Games vs. Problems #
A single-objective optimization problem attempts to maximize or minimize a value with respect to a set of parameters. For example, the optimization problem
\[\max_{0 \leq x \leq 1} f(x)\]asks a very clear question: “Given \( f : \mathbb{R} \to \mathbb{R} \) and \( x \in [0, 1]\) , what is the maximum possible value \( f \) can take?” However, a game is a situation, not a problem. We will skip a proper definition, but the cornestone assumption is that each player attempts to maximize their own utility. But from a global perspective, there is no obvious “ask” when presented with a game (unlike optimization problems).
It is tempting to believe that there exists some “universally optimal” way of playing any game, and therefore a way of predicting how any game will be played. It turns out this is not true under most conditions. This is non-obvious, and took a lot of bright minds to figure out. However, for many specific kinds of games, there exist very reasonable rules that can be used to predict how a game will be played a priori.
Solution Concepts #
Each different way to formulate such rules is called a solution concept. A very famous solution concept is the Nash Equilibrium. It tells us to look at all of the possible strategies that players could implement, and look for groups of strategies (one per player) where no player could be better off by only changing their own strategy. This applies to games where players cannot cooperate. Each of these strategy “profiles” (a one-per-player set of strategies) is called a Nash Equilibrium.
In a very specific subset of games that are deterministic, complete-information, sequential, finite, and either non-cooperative or zero-sum (such as Chess), there is an efficient way of computing such strategy profiles known as backward induction, which refers to the procedure of analyzing players’ choices “in reverse,” assuming everyone does what is best for them. In the specific subcase of zero-sum games, this is implemented by the popular Minmax algorithm.
Strong Solutions #
The game-theoretic value of a position is the highest utility that a player whose turn it is at that position can guarantee to obtain for themselves through their own actions. Oftentimes, the way in which we compute optimal strategies under different solution concepts is by storing a mapping of all positions in a game to their values. When we have such a mapping, we also have access to the best possible strategies in the corresponding game from any position.

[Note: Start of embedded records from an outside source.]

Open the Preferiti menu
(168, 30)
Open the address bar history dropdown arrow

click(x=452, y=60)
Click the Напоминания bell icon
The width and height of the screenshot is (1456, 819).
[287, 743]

Such a mapping is equivalent to something known as a strong solution, as it provides the answer to the question: “Given any position in the game, what is the best possible course of action?” It is not obvious why this is possible; to figure out the best possible action from a position, it suffices to look at the values of all possible positions that the player who is “in power” at that position could transform the game into, and materialize the one that is most utilitarian for that player.
While the name may suggest so, a strong solution is not a solution concept. A solution concept is a convention of sorts, while a strong solution is actual data.
Games to Puzzles #
Removing the complexity of conflicting player interests makes single-player games more akin to single-objective optimization problems, as opposed to the complicated situations that their multi-player cousins are likened to.
This fact is constantly reflected in the systems you will be building on top of; sometimes they will be generic, using the same infrastructure for multi-player games and puzzles; other times, there will be dedicated platforms for puzzles, which allow builders to cut the corners that are only necessary when dealing with multi-player games.
Regardless, all of the vocabulary that is used when talking about multi-player games (e.g., strong solutions) is still valid for puzzles because they are still games. In this assignment, everything you learn will also be at least partially applicable to multi-player games.